● **Assigned task 1**
In the post about coding agents, copy word for word the passage starting with "Then Steve Yegge" and going on through "it was done.".
● **Assigned task 2**
In the post about coding agents, how long did the agent take to finish drawing process trees for ds?
● **Assigned task 3**
Continue the post about coding agents from its last sentence.

Coding Agents are Addictive #
Many lessons learned
Despite having used LLMs since before they could produce reasonable English paragraphs, and despite reading Simon Willison and Armin Ronacher wax rhapsodic about what they've been able to accomplish the AI agents, I've been stuck in the occasionally-copy-from-chat routine.
Then Steve Yegge introduced beads which seemed interesting until it turned out to be a bit of a nightmare. But there was something about how he tied agent work to the way humans work that made it click for me and so a little over a week ago I decided to install Claude Code.
But what to try it on? Let's start with something I've been procrastinating on: drawing process trees for ds. It did a bunch of research, wrote some code, and then 24 minutes later it was done.
Ok, I think, I've had some success with code reviews. Let's try that. And then that was done.
Overall here's how fixing the entire backlog of ds went. (Towards the end I used this session to also create docs for cosmofy.)
And then the entire backlog of cosmofy
And then I started building cosmo-python in Claude Code, but switched to pi-coding-agent. Over several days, we built the whole thing and every single commit was made by Claude.

Dataset entries
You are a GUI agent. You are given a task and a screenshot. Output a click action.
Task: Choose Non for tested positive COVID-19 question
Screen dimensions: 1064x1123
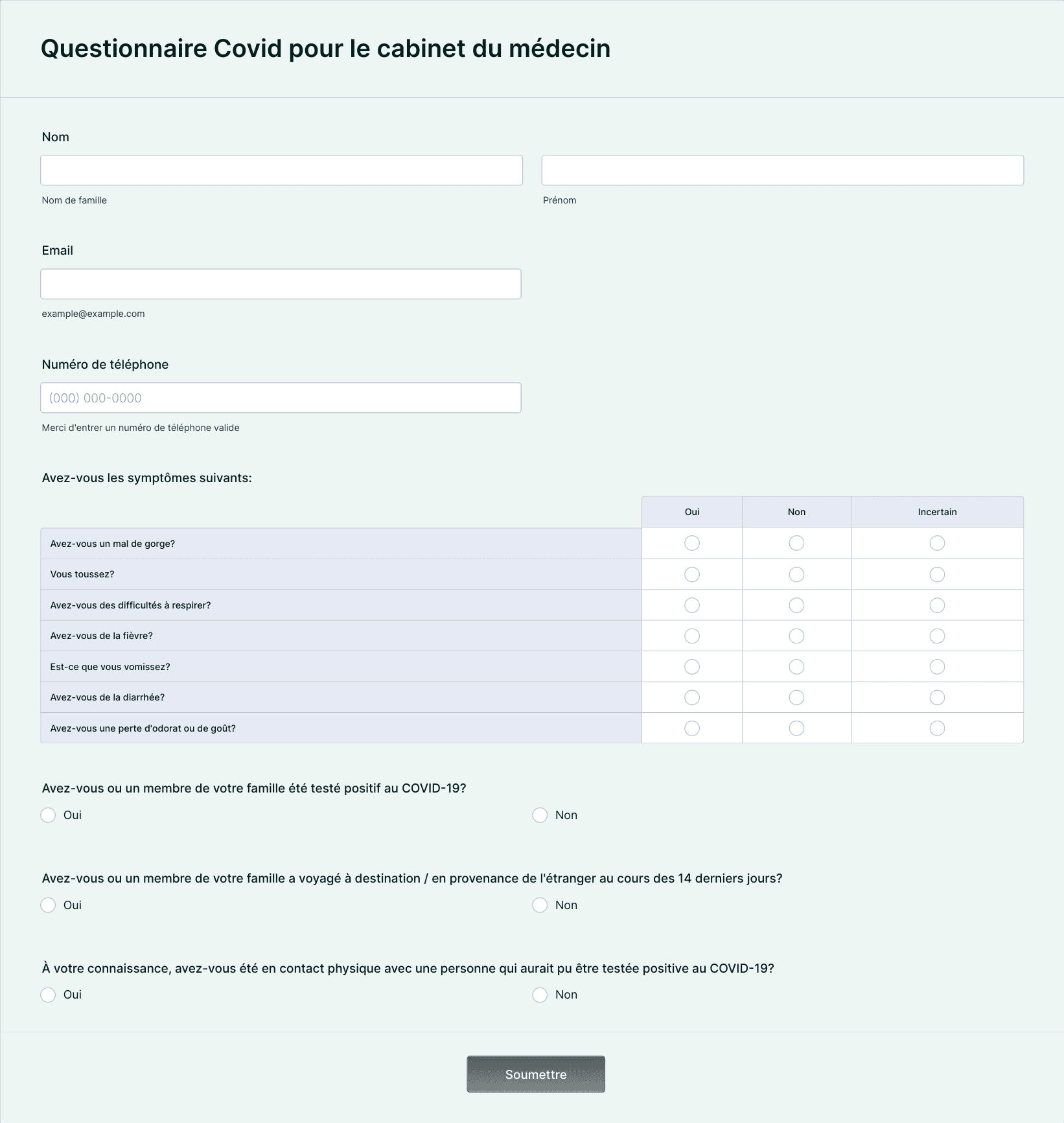pyautogui.click(x=540, y=815)
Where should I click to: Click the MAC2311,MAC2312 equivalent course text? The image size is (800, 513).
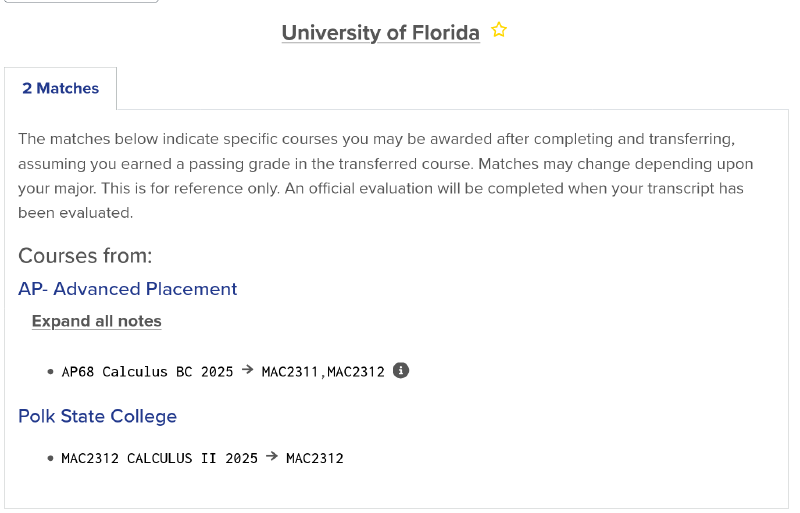[x=323, y=371]
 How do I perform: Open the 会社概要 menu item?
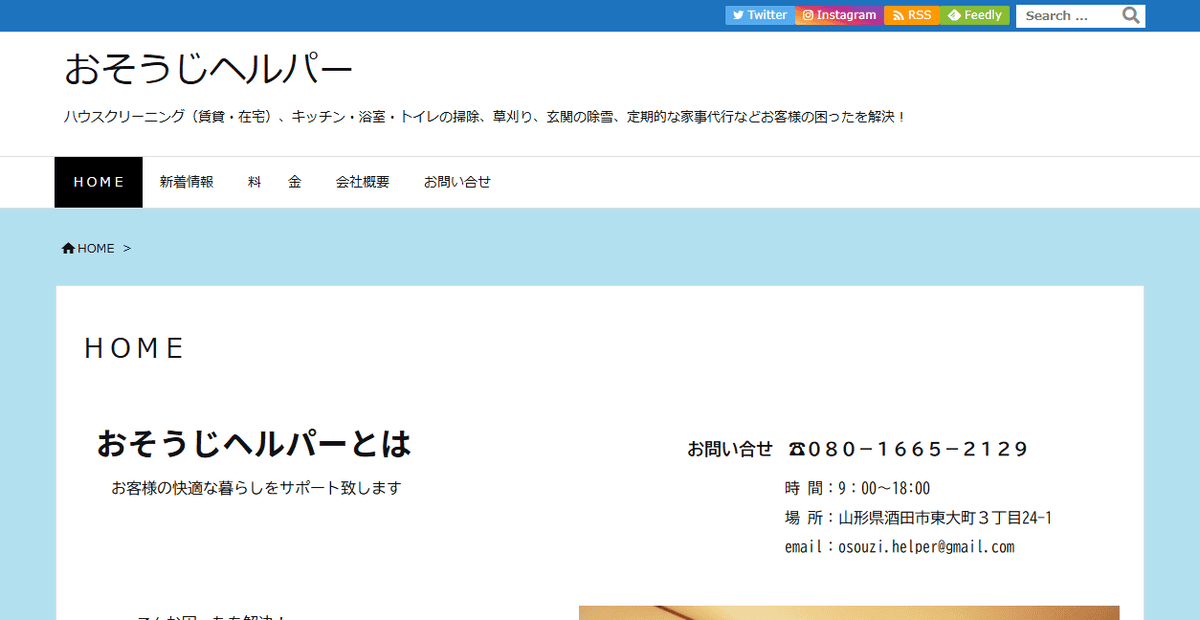pyautogui.click(x=362, y=182)
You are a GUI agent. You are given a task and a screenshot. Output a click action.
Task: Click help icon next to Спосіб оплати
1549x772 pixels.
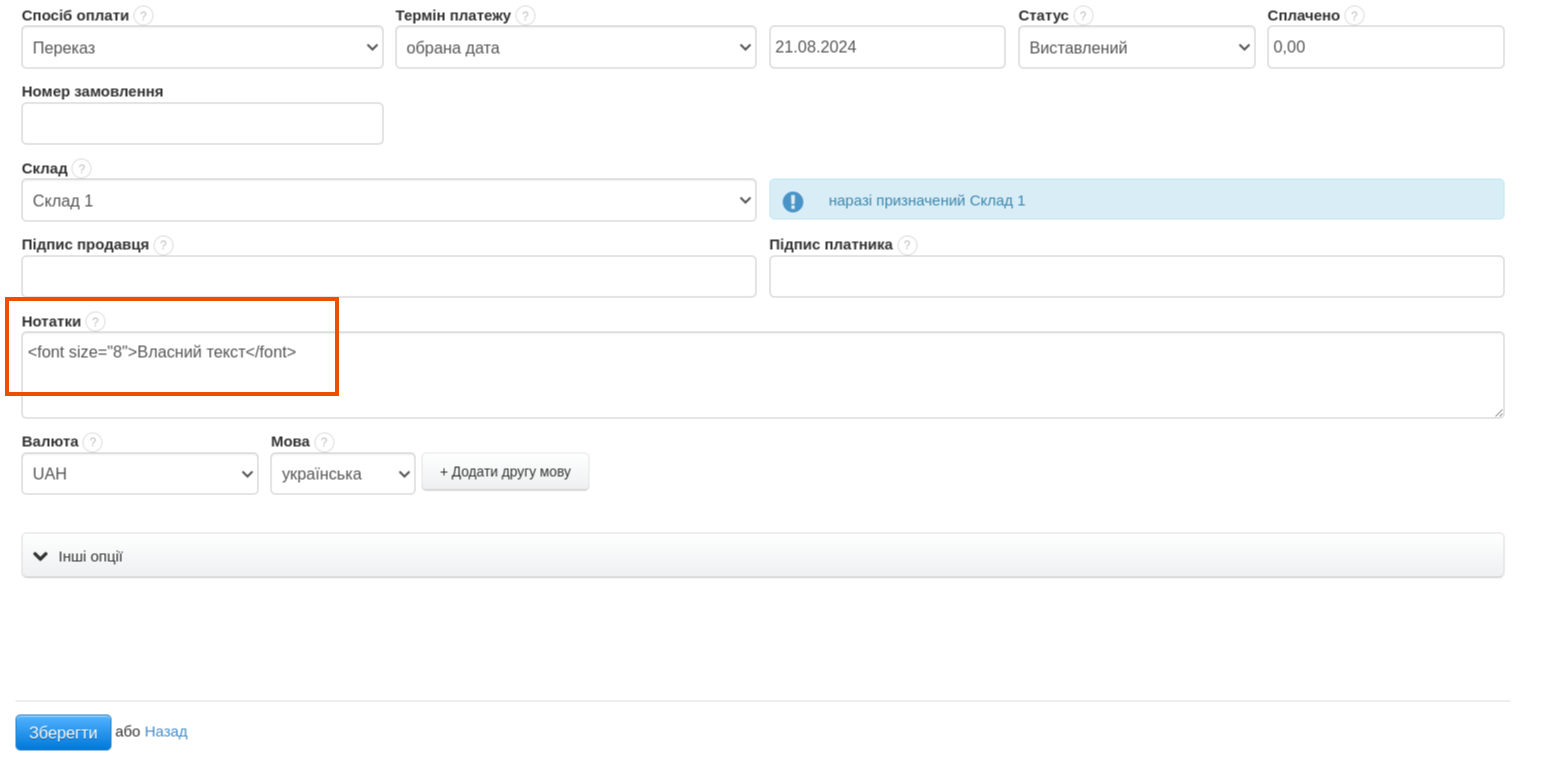(144, 15)
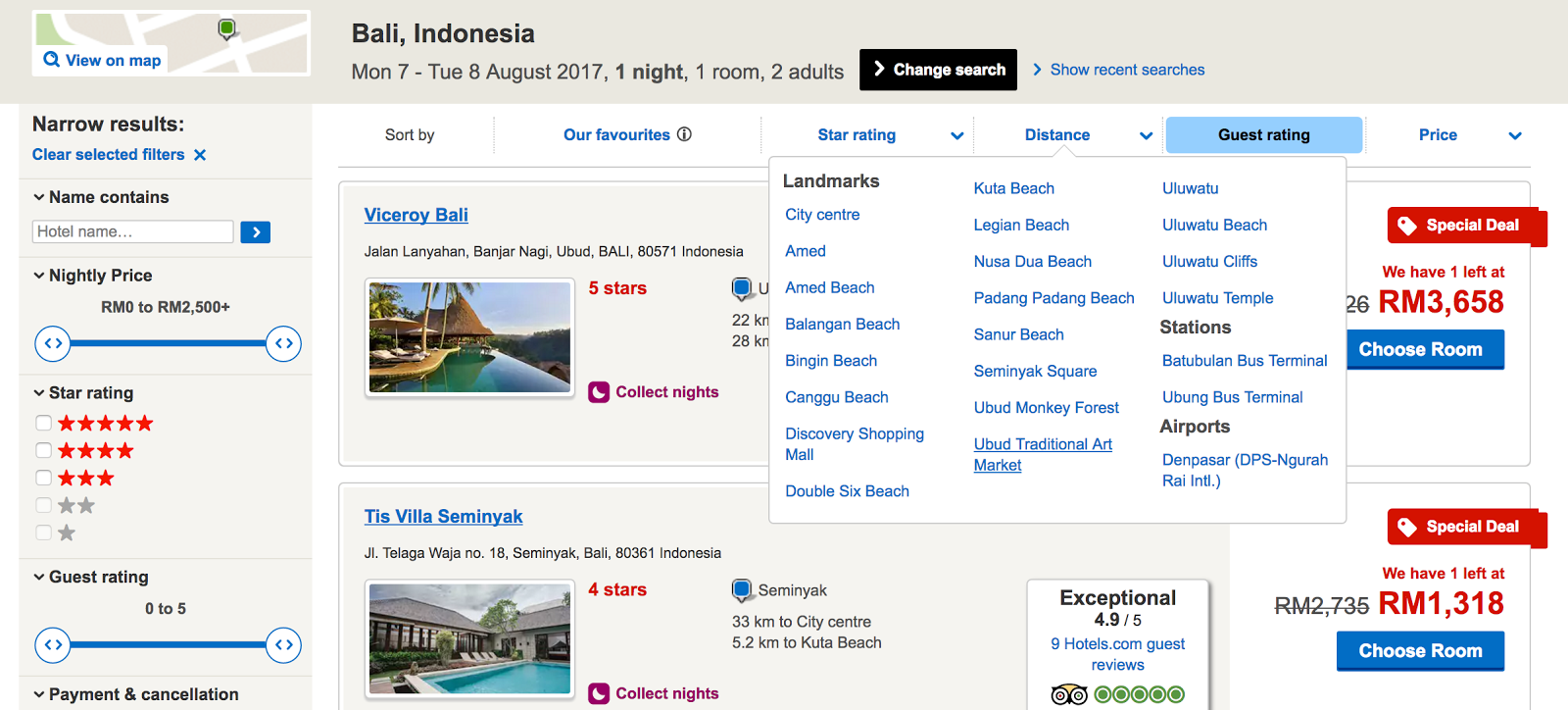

● **Written answer 1**
Then Steve Yegge introduced beads which seemed interesting until it turned out to be a bit of a nightmare. But there was something about how he tied agent work to the way humans work that made it click for me and so a little over a week ago I decided to install Claude Code.
But what to try it on? Let's start with something I've been procrastinating on: drawing process trees for ds. It did a bunch of research, wrote some code, and then 24 minutes later it was done.

● **Written answer 2**
24 minutes.

● **Written answer 3**
Part 1: From setup to first build (Claude Code)
Part 2: From uv + python-build-standalone to first release
Part 3: From GitHub actions to robust release
Ok, so then I wanted to write this post with links to transcripts. pi has a native /share that generates a secret gist which is cool, but I wanted some more visualization of who was doing what.
And that burned a whole day.
Reflections #
Working with coding agents is extremely addictive. The agent works quickly, but it requires some amount of your attention. How much attention, though? Things get pretty thorny quickly.
One reason vibe coding is so addictive is that you are always *almost* there but not 100% there. The agent implements an amazing feature and got maybe 10% of the thing wrong, and you are like "hey I can fix this if i just prompt it for 5 more mins"
— Yoko (@stuffyokodraws) January 19, 2026
And that was 5 hrs ago
-
Objective criteria let you delegate. If the agent needs to wait for you to figure out if things are working, you're still working on the problem and you haven't delegated it. Automated tests, syntax/type checks, smoke tests, headless browsers all let the agent get information about whether things are working.
-
Iterate on specs first. This is true for humans too. Don't let the agent build the first rev because it's easy. You'll end up iterating all day. Do lots of throwaway experiments to figure out what the criteria should be instead of doing a huge rewrite every time you want a new feature.
-
Code reviews work. When I did extensive code reviews for
cosmo-python, it ended up making the tools simpler for both humans and agents to understand.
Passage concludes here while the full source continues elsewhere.